New AFL rights deal is about to be announced (most likely tomorrow). Its expected to keep things mostly similar to the current deal. However stations like SCA will definitely need to stump up more cash in the new deal. Another reason why cuts need to occur in other areas.
Families (2UW owned by the Alberts and 2UE was owned by the Lambs)
“Not for profit” organisations like 2SM (the Catholic Church) and 2KY (Labor Party)
An individual - Rod Muir owned 2MMM
A bunch of celebrities - John Laws and Graham Kennedy and friends owned 2DayFM
The owners enjoyed their profits and most of the profits were never publicly announced.
Today most of our radio stations are publicly listed companies where shareholders (and superannuation funds) expect ever increasing share prices. With a limited pool of advertising dollars, the only other way to increase profits is to cut costs. To cut costs in 2024 to boost profits, to cut again in 2025 and again in 2026. If the market sees costs being cut - up goes the share price. Super funds, financial advisers and shareholders don’t care that the No.1 Drive Show in Adelaide was axed, they just care that the number of employees at SCA has fallen.
SCA shares are worth 50c each today. On January 1 2024 they were valued at over $1.
Good shows that rate No.1 are getting axed. Every salary is being evaluated. Expenses being cut. I thought publicly listed businesses owning radio stations would bring innovation, clever marketing and the best ideas from around the world. Instead they bring networked crap from interstate and a willingness to let stations fail for decades (MMM and 2DayFM in Sydney) as they are part of a national network and not an individual frequency that deserves success.
It’s a business model where profits, employee numbers and share prices are public information and it sucks.
But when you cut the show from the station that is number one and number one for the last two years in Adelaide, just makes no sense.
They’ll go from 2 - 4 high performing stations to none very quickly.

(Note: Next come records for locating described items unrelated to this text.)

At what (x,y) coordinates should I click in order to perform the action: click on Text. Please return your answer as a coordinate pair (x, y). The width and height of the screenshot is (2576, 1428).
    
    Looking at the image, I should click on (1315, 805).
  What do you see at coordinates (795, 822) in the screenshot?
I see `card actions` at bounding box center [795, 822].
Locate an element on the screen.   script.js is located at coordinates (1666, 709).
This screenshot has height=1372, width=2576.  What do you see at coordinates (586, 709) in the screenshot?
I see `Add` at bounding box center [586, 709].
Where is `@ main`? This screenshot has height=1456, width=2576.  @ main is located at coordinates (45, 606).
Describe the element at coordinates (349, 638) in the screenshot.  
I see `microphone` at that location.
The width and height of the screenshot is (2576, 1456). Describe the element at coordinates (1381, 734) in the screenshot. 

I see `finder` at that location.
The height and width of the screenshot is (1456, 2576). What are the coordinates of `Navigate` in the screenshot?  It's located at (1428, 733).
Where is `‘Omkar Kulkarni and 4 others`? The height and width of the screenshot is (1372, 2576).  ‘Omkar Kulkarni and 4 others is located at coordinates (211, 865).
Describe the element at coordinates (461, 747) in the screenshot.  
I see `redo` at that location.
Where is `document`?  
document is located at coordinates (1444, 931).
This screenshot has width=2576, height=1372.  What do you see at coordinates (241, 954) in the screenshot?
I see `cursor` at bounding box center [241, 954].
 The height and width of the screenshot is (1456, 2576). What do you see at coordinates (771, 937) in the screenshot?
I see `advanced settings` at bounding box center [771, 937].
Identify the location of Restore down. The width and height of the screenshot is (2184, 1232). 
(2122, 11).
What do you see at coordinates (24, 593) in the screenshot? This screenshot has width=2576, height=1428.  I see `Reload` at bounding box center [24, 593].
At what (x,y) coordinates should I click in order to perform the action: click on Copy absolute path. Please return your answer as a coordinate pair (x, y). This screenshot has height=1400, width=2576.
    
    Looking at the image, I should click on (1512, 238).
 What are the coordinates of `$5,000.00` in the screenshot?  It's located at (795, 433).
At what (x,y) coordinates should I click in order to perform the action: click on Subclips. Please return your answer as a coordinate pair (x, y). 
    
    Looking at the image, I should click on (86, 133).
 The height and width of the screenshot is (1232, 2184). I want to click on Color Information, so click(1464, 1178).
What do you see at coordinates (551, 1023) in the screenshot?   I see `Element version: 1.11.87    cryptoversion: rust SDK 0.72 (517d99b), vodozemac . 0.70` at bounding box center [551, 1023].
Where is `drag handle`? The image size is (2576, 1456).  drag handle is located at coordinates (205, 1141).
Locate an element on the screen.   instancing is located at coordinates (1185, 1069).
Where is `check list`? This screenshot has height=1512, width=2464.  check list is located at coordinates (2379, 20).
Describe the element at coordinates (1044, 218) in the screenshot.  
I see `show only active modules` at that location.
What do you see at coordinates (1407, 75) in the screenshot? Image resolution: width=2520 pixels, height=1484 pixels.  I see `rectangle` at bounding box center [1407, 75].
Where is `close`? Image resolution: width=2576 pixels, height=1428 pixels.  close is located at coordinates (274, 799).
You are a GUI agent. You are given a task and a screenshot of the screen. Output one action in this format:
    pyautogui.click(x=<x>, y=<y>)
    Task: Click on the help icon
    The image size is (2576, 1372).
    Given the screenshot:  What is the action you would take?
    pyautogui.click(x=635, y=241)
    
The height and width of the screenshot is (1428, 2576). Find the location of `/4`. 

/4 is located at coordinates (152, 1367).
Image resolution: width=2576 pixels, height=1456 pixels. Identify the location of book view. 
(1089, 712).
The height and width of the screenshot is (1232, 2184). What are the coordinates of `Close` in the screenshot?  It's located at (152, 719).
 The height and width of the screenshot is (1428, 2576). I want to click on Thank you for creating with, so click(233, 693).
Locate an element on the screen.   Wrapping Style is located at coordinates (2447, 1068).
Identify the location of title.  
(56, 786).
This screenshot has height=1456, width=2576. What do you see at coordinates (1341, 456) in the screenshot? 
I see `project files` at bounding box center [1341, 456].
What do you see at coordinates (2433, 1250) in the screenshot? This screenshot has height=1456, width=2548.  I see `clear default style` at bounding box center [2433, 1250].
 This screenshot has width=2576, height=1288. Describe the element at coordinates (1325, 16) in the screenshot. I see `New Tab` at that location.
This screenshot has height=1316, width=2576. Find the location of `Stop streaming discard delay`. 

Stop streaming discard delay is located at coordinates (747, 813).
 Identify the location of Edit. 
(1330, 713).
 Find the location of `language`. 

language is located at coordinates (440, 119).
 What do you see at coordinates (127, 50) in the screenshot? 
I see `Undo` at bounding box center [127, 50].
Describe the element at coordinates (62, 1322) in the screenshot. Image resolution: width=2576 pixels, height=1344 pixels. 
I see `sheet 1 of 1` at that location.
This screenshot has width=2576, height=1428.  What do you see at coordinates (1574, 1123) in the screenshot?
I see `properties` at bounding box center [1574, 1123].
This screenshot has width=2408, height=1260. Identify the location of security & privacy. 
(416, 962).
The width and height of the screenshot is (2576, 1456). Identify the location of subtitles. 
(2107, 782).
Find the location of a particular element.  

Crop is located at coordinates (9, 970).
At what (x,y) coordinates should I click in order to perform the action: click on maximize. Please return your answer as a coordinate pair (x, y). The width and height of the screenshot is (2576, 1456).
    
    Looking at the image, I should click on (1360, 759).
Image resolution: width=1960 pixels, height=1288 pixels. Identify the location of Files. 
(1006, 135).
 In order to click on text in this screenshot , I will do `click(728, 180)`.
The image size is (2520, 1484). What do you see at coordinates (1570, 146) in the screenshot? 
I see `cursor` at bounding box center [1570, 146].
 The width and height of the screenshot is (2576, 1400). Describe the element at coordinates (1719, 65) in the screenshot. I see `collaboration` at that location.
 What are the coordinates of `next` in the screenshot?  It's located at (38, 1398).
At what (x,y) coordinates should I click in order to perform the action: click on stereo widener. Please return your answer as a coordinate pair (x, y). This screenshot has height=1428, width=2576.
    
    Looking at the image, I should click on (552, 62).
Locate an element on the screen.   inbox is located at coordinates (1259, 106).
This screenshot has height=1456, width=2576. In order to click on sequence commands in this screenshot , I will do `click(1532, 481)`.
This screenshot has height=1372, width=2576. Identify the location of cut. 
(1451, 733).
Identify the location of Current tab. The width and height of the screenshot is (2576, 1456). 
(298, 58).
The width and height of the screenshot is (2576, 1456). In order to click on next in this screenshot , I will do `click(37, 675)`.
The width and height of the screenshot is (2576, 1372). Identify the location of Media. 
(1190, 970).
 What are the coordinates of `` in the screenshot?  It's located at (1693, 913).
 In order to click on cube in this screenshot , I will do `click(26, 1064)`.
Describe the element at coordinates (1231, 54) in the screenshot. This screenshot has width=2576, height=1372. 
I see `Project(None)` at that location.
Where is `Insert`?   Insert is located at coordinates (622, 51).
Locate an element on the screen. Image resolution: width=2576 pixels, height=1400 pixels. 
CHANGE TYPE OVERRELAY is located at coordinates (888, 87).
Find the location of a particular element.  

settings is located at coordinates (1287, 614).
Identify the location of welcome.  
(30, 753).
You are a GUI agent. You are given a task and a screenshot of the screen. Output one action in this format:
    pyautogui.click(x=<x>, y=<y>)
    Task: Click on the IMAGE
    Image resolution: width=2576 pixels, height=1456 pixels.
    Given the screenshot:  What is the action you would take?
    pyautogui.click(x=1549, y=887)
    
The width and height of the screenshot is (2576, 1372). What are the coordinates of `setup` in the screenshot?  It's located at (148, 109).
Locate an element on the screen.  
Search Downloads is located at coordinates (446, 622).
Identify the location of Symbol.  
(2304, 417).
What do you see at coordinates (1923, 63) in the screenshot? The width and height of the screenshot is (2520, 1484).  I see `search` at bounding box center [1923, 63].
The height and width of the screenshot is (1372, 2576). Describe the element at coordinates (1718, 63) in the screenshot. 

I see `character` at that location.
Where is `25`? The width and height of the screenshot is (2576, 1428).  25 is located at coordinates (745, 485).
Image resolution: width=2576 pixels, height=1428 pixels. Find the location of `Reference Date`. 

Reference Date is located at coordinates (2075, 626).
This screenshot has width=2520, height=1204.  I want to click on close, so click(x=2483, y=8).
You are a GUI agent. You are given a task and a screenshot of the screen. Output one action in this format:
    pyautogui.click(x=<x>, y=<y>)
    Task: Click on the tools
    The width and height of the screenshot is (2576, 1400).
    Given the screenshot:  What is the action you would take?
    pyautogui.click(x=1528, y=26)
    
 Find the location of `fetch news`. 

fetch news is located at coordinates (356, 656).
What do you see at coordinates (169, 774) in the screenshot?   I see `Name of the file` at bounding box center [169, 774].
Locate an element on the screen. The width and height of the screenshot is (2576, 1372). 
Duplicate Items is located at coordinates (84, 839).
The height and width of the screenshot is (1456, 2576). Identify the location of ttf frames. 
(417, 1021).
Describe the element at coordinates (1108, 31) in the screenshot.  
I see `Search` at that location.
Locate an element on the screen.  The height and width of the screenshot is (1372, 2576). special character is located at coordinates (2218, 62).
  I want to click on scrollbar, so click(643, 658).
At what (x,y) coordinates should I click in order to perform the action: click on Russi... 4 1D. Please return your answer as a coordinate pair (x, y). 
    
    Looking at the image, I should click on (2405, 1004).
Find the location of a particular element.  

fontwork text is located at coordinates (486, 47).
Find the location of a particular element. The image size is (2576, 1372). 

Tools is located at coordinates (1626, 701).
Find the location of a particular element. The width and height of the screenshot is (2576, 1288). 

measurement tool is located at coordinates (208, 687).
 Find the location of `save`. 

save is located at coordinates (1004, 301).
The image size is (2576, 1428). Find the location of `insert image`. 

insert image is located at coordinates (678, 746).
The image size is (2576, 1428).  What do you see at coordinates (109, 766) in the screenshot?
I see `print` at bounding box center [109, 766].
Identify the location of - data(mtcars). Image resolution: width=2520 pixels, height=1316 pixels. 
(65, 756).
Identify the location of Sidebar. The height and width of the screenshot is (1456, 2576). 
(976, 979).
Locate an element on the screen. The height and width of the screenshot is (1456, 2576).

If you can’t sell advertise and sponsors to the number one drive show, in a very competitive Adelaide Market at Drive, then you shouldn’t be in the radio business.
This is the argument I keep making, they’re cutting their nose to spite their face, this is the issue with publicly traded companies owning media stocks. They aren’t in the right space for that anymore.
I tend to agree. We have the wrong companies owning media, particularly radio. I actually blame this partly on the way successive governments have restricted the supply of commercial FM licences in this country, particularly in the capitals. This has inflated the value and profits of these stations (initially) to a point it’s attracted certain types of operators to exist. Now as pressures come on the industry they are left with big debts and high expectations for profits which are no longer achievable. They’ve over capitalised on big shows and are left with a maximum of 2 stations in the major markets so economies of scale are limited. They’ve expanded into regional radio because with no hope of more metro stations this was the only path to expansion. If we had double the commercial FM stations in the major cities and operators were allowed 3 or 4 each the situation would be different. We wouldn’t have licences costing $100M for a start.
and it drives people to podcasts / spotify / streaming.
the companies are still stuck in the radio first mindset - and I get it, I really do. I was in the room when Paul Thompson bid $80 million for 106.9 in Brisbane. that money not only needs to be recouped but also money needs to be made on top of it (why spend 80 million on a license and get say 4% return in radio when you could invest and get 10%?)
But it’s not 2004 anymore. People have devices in their pockets that can hook into their cars stereo and play virtually any station anywhere in the world. there are hundreds of stations playing the same songs you do available to the consumer now.
your point of difference should be local. otherwise, what’s the difference between me listening to MMM Brisbane or Q104.3 NYC?